- Promotional poster
- Also known as: Thorn Flower A Flower with Thorns Thorny Flower
- Hangul: 가시꽃
- RR: Gasikkot
- MR: Kasikkot
- Genre: Melodrama Revenge Family
- Written by: Lee Hong-ku
- Directed by: Kim Do-hyung
- Starring: Jang Shin-young Kang Kyung-joon Seo Do-young Sa Hee Jung Ji-yoon Lee Won-suk
- Composer: Kim Hyun-bo
- Country of origin: South Korea
- Original language: Korean
- No. of episodes: 120

Production
- Executive producer: Jo Joon-hyung
- Production location: Korea
- Cinematography: Ahn Jae-hyun Lee Gang-min
- Editor: Park Seon-young
- Running time: 40 minutes
- Production company: JTBC (Drama House)

Original release
- Network: jTBC
- Release: February 4 – August 1, 2013

= Flower of Revenge =

South Korean television series

Flower of Revenge is a 2013 South Korean television series starring Jang Shin-young, Kang Kyung-joon, Seo Do-young, Sa Hee, Jung Ji-yoon, and Lee Won-suk.
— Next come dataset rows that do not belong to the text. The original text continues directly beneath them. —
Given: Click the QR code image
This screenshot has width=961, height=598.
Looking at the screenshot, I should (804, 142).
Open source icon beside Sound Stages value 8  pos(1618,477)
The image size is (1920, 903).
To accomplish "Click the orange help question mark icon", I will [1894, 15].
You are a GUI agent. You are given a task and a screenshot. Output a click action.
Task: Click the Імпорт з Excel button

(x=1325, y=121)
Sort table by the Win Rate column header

It was the very first daily drama broadcast by cable channel jTBC, and it aired from February 4 to August 1, 2013 on Mondays to Fridays at 20:15 (KST) for 120 episodes.

==Synopsis==
Jeon Se-mi (Jang Shin-young) was once a pure and innocent girl. But that all changes when she is betrayed by her lover, loses her family, and raped. Her traumatic past pushes her on a path of vengeance against the people who wronged her and made her life into shambles.

==Cast==
===Main===
- Jang Shin-young as Jeon Se-mi / Jennifer Dyer Mason / Choi Seo-yeon
- Kang Kyung-joon as Kang Hyuk-min
- Seo Do-young as Park Nam-joon
- Sa Hee as Kang Ji-min
- Jung Ji-yoon as Chun Soo-ji
- Lee Won-suk as Baek Seo-won

===Supporting===

- Kim Byung-choon as Kang Joo-chul
Hyuk-min's father.
- Cha Hwa-yeon as Min Hwa-young
Hyuk-min's mother.
- Kim Kwon as Kang Sung-min
Hyuk-min's younger brother.
- Choi Woo-suk as Yoo Je-joon
Se-mi's ex, Ji-min's husband.
- Kim Ji-young as Nam-joon's grandmother.
- Lee Deok-hee as Lee Jin-sook
Nam-joon's mother.
- Yoo Ah-mi as Park Sun-young
Nam-joon's aunt.
- Kim Kyung-sook as Mrs. Hyun
Soo-ji's mother.
- Ahn Suk-hwan as Baek Doo-jin
Seo-won's father.
- Park Jin-joo as Park Nam-hee
Nam-joon's young sister.
- Kim Kwon as Kang Sung-min
Hyun-min's young brother.
- Kang Ye-seo as Yoo Ye-ji
Ji-min's daughter.
- Lee Chul-min as Kim Baek-choon
- Kim Young-bae as Detective Seo

===Special appearances===
- Kang Shin-il as Mr. Jeon
Se-mi's father.
- Kim Chung as Mrs. Hong
Se-mi's mother.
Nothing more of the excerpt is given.